普段だと真面目な顔をしている事も多いが、お気に入りの香りに薄っすらと柔らかな笑みを見せた。
■アンネリーゼ > 「ん、噂を小耳に挟んだ程度だったから、真偽なんて確認してなくてね。
それに、何となく貴女の様子が気になったから確認してもらおうと思ったのだけど……」
まさか本人に出会うなんて、と少女は柔らかな微笑みを浮かべる。
次いで中を見回せば、質のいい調度品が部屋を素敵に飾っているのが分かる。
華美にならず、かといって貧相でもない。目利きね、と内心で舌を巻いた。
「あー、あれね。昔取引した子達のアフターケアはしてるけど、新規はすっぱり断ってるわ。
別に貴女が責任を感じたりする必要はないのよ?私が、自分の意志で辞めたのだから、ね」
彼女は真面目な分、責任に囚われやすい雰囲気がある。それは美徳だが、少女の望む所ではない。
彼女を助ける為に仕事を投げ捨てた訳だが、それで生活が困窮すると言う訳でもない。
強いて言えば、仕事と称して自分の性欲を発散する機会が大幅に減ったのは、大きな損害かもしれない。
――ついでに貴族や王族の恨みや不興を買いそうだが、それは彼女の機嫌に比べれば些末事に過ぎない。
「あんなことがあったから、こういう場所で緊張するのよ。肌を合わせはしたけど、それ以外はしてないじゃない。

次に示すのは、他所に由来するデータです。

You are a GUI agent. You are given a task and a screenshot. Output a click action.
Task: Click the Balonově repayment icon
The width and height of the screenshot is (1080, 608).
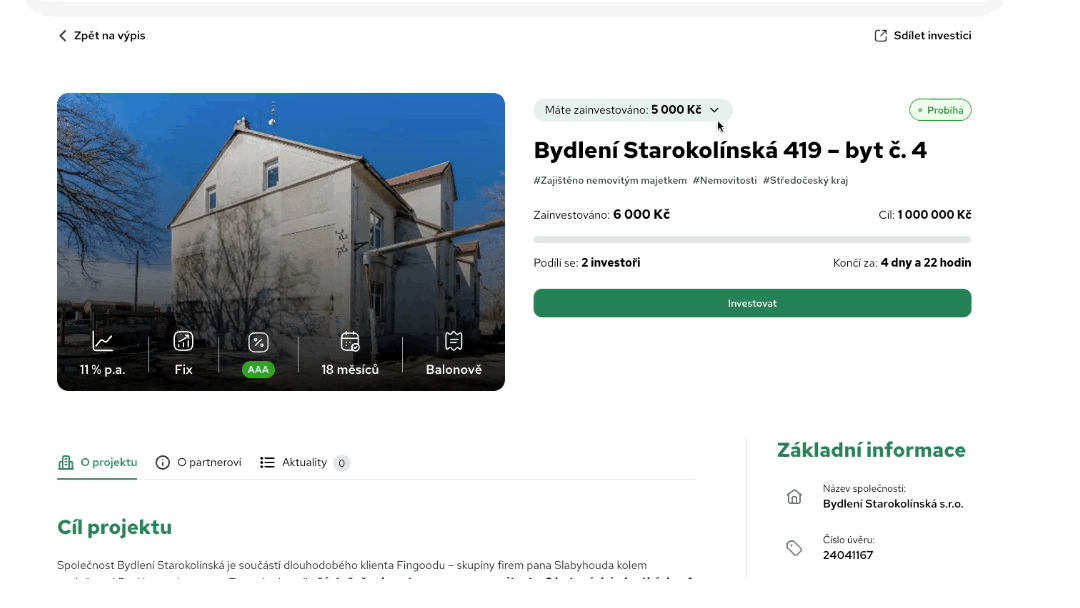[453, 342]
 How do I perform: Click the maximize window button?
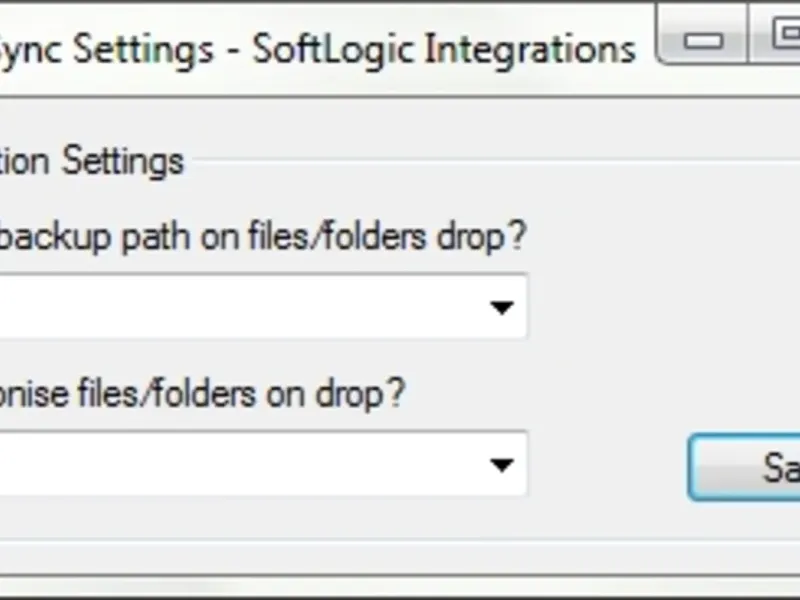[x=785, y=40]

それに、今までは基本的に仕事の関係でしか人と接してなかったんだから、完全に初めてなのよ、こういうの」
少女からすれば、会いたい人が出来るという事が初めてで、それに付随する全ては初体験になる。
だから何とも落ち着かない。普段の様に、余裕ぶっていられないのだ。妙にどぎまぎしてしまう。

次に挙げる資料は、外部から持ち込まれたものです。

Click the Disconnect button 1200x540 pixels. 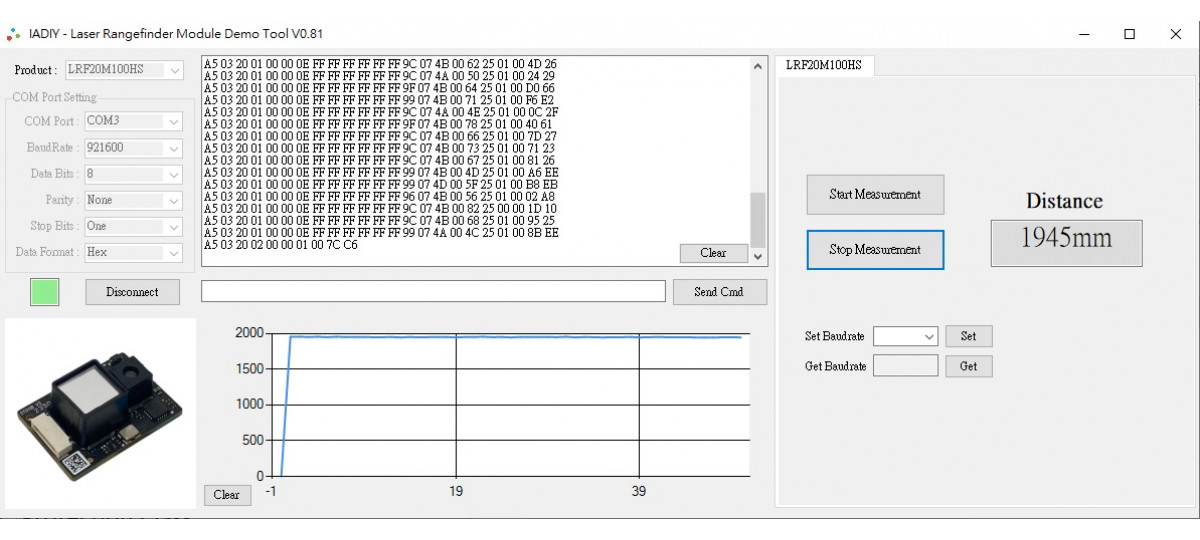(x=132, y=292)
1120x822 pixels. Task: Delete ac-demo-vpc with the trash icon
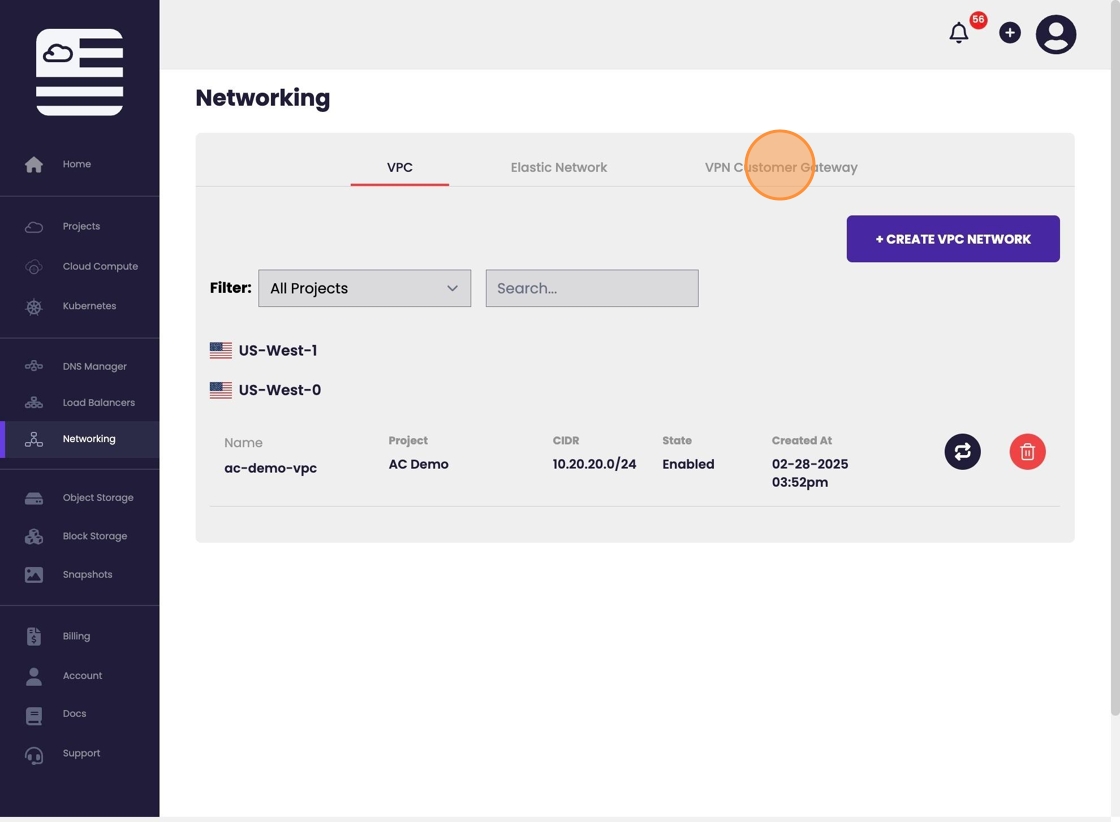pyautogui.click(x=1027, y=452)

小心者、と言われればそうなのかもしれない。大人ぶっていても、根は繊細なのである。
目の前、湯気立つお湯が茶葉を通り、甘い香りの茶へと変わる。どことなく甘酸っぱい、好きな匂いだ。
差し出されるカップの中は、どことなく紅茶の様な雰囲気で、しかし見たことない水色に満たされていて。
「ありがとう。それじゃ早速頂くわぁ……ふぅ、ふぅ……ふぅ、ふぅ……」
普段の癖で、カップを両手で包む様に持ち上げると、ふぅふぅと冷まし始める。
猫舌という弱点持ちの少女にとっては、少々熱すぎる模様。目の前で軽く冷ましてから飲み始める彼女が少し羨ましい。
何となくむずむずとした恥ずかしさに襲われながら、何度かと息を吹きかけて。温くなったらようやく口をつける。
口の中に広がるのは、先ほどよりも強い甘酸っぱさ。舌に感じるのは仄かな甘みと、お茶そのものの渋みだ。
その全てが混ざりあい、甘美な風情を醸し出す。これは中々良い物を教えてもらった、と彼女の好みの味を噛み締めた。
とは言えそれも、彼女の笑顔のせいで途中からよくわからなくなってしまうのだが。